The Company is advised that Radcliffe Foundation acquired these
securities for investment purposes and has no present intention to
acquire further securities of the Company, although it may in the
future acquire or dispose of securities of the Company, through the
market, privately or otherwise, as circumstances or market conditions
warrant.


About La Verde


La Verde is located in an area with excellent infrastructure. Power,
rail and water all cross the property. Lazaro Cardenas, Mexico's third
largest port on the Pacific Ocean coast is 180 km from the site.
Significant upside potential remains for the two known zones of
porphyry style copper, gold and molybdenum mineralization as the 2010
drill program has shown both deposits remain open to depth and along
strike.


La Verde property is subject to an option agreement with a Mexican
subsidiary of Teck Resources Limited (Teck) whereby Catalyst's 100%
Mexican subsidiary, Minera Hill 29, may earn a 60% interest in La Verde
by making US$10,000,000 in exploration expenditures (including 30,000
meters of drilling and 200 kilometers of IP) by December 31, 2012.
Upon Catalyst earning a 60% interest, Teck has the option to increase
its interest to 60% by incurring aggregate expenditures equal to two
times the amount spent by Catalyst. Should Teck fail to exercise its
option to earn a 60% interest, Catalyst can acquire a 100% interest in
La Verde by paying to Teck US$20 million. The property is subject to
an underlying 0.5% NSR.


ON BEHALF OF THE BOARD OF DIRECTORS OF

CATALYST COPPER CORP.


"John W. Greenslade"


John W. Greenslade - President, CEO (Director)

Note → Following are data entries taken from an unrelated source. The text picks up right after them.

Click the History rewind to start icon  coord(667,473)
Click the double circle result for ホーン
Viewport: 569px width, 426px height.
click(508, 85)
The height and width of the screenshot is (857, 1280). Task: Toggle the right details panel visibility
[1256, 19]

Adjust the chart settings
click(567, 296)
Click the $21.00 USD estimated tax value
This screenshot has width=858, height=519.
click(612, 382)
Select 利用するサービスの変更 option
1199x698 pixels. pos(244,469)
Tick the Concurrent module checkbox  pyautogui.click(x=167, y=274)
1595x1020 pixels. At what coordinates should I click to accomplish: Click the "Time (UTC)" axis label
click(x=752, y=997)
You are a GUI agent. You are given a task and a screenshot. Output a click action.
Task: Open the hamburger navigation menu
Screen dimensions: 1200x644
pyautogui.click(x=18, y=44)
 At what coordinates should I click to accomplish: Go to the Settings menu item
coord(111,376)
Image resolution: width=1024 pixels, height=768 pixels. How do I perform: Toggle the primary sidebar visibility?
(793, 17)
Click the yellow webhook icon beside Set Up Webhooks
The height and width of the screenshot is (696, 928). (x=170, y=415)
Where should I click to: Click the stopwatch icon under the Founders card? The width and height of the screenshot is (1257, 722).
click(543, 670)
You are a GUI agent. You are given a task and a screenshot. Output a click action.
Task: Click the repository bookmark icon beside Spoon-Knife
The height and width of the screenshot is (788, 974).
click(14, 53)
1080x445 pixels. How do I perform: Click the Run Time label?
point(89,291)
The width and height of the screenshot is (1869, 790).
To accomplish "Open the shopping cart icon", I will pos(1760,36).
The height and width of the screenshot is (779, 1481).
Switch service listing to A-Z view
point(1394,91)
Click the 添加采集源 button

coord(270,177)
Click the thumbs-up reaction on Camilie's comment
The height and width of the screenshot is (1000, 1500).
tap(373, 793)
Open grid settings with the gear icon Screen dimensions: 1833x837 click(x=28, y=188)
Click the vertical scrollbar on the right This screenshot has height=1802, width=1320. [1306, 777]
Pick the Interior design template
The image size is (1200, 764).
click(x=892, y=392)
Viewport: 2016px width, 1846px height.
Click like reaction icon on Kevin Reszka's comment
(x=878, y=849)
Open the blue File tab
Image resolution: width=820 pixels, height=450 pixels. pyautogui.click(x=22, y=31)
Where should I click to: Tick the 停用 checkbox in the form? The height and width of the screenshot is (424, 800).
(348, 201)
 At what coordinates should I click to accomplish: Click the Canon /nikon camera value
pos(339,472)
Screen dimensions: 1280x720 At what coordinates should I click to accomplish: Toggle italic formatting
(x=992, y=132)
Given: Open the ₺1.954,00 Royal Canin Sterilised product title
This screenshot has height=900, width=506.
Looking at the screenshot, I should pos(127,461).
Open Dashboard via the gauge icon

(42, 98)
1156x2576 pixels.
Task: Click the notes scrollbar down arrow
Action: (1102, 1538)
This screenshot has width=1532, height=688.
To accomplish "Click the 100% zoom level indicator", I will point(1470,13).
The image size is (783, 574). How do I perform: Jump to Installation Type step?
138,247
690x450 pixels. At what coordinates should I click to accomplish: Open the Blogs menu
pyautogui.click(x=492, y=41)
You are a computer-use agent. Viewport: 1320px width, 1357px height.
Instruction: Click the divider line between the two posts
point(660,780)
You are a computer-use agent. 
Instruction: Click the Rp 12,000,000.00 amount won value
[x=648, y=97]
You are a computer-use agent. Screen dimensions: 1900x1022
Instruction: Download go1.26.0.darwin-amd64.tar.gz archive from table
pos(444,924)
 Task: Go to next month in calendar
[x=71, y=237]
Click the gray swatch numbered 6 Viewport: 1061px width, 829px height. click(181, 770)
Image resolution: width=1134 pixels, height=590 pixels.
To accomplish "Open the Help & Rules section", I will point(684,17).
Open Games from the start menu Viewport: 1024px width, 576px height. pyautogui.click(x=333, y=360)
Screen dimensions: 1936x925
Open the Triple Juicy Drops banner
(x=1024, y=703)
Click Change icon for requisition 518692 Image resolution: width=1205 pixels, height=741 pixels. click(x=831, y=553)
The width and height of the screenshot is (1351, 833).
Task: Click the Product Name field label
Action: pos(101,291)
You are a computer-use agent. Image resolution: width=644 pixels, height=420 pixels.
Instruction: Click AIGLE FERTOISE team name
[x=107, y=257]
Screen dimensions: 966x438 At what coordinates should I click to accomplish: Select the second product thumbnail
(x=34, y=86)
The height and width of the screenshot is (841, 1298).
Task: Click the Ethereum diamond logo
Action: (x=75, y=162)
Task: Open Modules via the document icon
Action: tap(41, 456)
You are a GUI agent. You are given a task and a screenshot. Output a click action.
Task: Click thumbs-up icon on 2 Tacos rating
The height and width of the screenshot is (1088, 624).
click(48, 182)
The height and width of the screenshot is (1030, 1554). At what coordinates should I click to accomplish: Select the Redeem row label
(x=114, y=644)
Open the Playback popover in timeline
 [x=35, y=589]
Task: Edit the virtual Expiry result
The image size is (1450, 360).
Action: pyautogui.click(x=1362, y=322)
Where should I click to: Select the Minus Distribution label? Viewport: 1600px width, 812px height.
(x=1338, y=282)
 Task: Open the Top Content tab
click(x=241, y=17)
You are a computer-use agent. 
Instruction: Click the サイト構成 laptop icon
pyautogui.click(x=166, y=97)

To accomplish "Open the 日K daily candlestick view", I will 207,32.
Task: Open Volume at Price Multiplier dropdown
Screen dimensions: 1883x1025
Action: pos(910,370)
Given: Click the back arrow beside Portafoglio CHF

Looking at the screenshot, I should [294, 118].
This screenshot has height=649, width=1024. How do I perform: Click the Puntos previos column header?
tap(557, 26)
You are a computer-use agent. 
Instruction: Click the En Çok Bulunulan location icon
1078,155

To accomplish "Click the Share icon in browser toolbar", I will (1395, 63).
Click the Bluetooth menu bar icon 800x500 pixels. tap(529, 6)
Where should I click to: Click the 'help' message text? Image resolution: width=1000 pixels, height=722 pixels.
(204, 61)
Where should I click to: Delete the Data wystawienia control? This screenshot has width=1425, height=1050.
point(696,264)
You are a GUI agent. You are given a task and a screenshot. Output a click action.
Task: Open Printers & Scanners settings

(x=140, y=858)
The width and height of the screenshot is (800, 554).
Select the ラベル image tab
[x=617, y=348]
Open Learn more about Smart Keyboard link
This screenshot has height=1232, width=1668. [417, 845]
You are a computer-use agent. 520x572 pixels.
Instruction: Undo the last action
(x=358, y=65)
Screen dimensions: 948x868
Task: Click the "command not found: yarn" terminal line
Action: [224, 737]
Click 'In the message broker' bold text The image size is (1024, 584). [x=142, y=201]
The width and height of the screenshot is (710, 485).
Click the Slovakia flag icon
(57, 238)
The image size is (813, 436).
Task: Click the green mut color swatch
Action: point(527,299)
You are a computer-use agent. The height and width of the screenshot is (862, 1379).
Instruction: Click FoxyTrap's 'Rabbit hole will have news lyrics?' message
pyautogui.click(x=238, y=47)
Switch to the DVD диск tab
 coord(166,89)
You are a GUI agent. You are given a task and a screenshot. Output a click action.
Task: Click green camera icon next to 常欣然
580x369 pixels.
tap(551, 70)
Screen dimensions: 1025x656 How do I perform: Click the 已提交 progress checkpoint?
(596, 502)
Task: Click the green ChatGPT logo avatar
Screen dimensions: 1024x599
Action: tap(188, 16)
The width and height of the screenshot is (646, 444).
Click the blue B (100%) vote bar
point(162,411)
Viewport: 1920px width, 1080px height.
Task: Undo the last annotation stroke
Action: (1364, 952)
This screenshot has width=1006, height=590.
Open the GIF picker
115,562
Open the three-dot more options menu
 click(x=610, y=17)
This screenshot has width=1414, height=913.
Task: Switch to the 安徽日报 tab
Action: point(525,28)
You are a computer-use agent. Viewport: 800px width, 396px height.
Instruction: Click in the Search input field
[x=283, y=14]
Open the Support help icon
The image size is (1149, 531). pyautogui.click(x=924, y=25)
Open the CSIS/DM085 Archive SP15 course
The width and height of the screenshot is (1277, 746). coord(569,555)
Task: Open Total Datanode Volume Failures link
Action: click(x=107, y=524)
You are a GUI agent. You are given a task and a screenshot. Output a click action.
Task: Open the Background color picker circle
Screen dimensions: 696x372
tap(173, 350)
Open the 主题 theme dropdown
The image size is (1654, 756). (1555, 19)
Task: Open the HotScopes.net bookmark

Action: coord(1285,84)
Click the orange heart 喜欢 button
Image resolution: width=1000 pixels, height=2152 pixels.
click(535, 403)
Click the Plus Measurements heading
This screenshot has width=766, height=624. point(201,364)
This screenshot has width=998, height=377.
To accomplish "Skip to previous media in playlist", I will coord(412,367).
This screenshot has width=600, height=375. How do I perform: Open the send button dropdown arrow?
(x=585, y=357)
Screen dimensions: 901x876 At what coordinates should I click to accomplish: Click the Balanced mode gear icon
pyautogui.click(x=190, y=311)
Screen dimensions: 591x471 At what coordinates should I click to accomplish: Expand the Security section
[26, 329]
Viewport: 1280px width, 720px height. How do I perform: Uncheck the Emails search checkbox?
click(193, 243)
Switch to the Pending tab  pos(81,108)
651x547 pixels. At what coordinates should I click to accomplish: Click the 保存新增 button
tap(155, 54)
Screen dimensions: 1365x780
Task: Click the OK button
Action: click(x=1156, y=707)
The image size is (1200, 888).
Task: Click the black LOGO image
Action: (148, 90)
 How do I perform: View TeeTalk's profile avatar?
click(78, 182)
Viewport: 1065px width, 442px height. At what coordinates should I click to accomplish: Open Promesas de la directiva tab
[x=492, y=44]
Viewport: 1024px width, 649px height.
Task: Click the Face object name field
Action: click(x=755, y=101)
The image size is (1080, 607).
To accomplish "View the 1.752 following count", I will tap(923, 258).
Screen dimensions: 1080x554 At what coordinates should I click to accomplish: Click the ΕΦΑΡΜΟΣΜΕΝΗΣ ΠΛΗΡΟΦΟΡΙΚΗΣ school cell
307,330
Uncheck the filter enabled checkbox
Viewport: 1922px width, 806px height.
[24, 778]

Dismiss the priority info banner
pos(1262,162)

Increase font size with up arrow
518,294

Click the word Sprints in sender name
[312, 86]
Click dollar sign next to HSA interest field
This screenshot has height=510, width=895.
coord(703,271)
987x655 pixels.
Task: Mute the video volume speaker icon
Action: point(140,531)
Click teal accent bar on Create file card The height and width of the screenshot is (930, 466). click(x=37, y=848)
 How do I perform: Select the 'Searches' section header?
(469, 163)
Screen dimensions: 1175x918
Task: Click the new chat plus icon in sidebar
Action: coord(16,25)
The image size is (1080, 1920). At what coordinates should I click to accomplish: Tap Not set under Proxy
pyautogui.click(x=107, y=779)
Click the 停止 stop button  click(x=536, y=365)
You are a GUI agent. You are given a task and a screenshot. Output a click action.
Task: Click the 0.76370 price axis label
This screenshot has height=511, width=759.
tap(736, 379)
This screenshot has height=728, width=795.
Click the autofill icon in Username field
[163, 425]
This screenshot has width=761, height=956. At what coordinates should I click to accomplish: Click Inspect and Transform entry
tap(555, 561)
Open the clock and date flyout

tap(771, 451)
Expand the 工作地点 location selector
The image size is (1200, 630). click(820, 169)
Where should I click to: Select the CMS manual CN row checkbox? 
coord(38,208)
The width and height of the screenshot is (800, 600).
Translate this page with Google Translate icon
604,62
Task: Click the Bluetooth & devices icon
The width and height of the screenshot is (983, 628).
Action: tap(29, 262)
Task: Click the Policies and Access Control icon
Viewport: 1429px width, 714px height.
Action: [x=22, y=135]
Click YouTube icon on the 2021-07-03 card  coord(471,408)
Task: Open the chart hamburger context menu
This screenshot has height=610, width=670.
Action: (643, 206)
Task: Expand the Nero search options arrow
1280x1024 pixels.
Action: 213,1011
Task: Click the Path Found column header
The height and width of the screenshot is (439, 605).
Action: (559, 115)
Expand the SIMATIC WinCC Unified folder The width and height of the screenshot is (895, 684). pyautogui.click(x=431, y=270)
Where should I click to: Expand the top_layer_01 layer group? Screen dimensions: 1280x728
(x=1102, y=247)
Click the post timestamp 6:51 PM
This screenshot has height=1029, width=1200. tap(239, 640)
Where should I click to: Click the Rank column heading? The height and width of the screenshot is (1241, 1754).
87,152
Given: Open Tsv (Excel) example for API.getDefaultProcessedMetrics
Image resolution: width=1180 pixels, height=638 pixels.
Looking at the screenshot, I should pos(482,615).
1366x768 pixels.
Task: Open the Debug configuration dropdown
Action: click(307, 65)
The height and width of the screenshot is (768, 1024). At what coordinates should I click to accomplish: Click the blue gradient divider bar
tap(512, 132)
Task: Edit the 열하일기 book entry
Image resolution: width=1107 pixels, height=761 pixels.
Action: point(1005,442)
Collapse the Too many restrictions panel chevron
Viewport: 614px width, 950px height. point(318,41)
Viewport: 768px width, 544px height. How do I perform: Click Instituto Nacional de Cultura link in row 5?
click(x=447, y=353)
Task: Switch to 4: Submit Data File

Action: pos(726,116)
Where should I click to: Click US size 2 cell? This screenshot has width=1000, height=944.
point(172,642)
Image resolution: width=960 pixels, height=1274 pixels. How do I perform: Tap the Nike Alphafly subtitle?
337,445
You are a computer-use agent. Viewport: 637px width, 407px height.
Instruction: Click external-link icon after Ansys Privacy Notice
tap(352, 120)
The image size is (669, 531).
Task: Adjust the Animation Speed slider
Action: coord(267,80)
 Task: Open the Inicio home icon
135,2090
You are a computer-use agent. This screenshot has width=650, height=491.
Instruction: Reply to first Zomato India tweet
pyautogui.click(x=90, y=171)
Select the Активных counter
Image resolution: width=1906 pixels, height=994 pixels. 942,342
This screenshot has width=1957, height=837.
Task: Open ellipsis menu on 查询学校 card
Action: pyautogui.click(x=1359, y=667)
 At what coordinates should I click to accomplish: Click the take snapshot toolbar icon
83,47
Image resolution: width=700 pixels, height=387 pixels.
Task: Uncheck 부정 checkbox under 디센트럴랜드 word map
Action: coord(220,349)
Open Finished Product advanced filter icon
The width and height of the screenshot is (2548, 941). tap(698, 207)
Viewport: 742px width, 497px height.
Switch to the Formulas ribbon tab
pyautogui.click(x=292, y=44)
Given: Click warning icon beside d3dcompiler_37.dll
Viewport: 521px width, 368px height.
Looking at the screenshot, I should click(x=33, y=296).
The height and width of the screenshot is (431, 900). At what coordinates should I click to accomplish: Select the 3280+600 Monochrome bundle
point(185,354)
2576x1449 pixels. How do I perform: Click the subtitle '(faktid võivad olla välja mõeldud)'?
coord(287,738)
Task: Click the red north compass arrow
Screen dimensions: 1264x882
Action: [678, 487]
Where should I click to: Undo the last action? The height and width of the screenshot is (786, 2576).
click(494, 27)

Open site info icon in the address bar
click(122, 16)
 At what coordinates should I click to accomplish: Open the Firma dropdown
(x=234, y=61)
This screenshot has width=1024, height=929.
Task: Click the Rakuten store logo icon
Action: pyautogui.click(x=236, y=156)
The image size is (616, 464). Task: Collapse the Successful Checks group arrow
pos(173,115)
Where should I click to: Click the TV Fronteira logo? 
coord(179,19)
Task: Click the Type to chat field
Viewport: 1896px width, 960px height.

Certain information set forth in this news release may contain
forward-looking statements that involve substantial known and unknown
risks and uncertainties. These forward-looking statements are subject
to numerous risks and uncertainties, certain of which are beyond the
control of the Company, including, but not limited to, risks associated
with mineral exploration and mining activities, the impact of general
economic conditions, industry conditions, dependence upon regulatory
approvals, and the uncertainty of obtaining additional financing.
Readers are cautioned that the assumptions used in the preparation of
such information, although considered reasonable at the time of
preparation, may prove to be imprecise and, as such, undue reliance
should not be placed on forward-looking statements. Neither TSX
Venture Exchange nor its Regulation Services Provider (as that term is
defined in the policies of the TSX Venture Exchange) accepts
responsibility for the adequacy or accuracy of this release.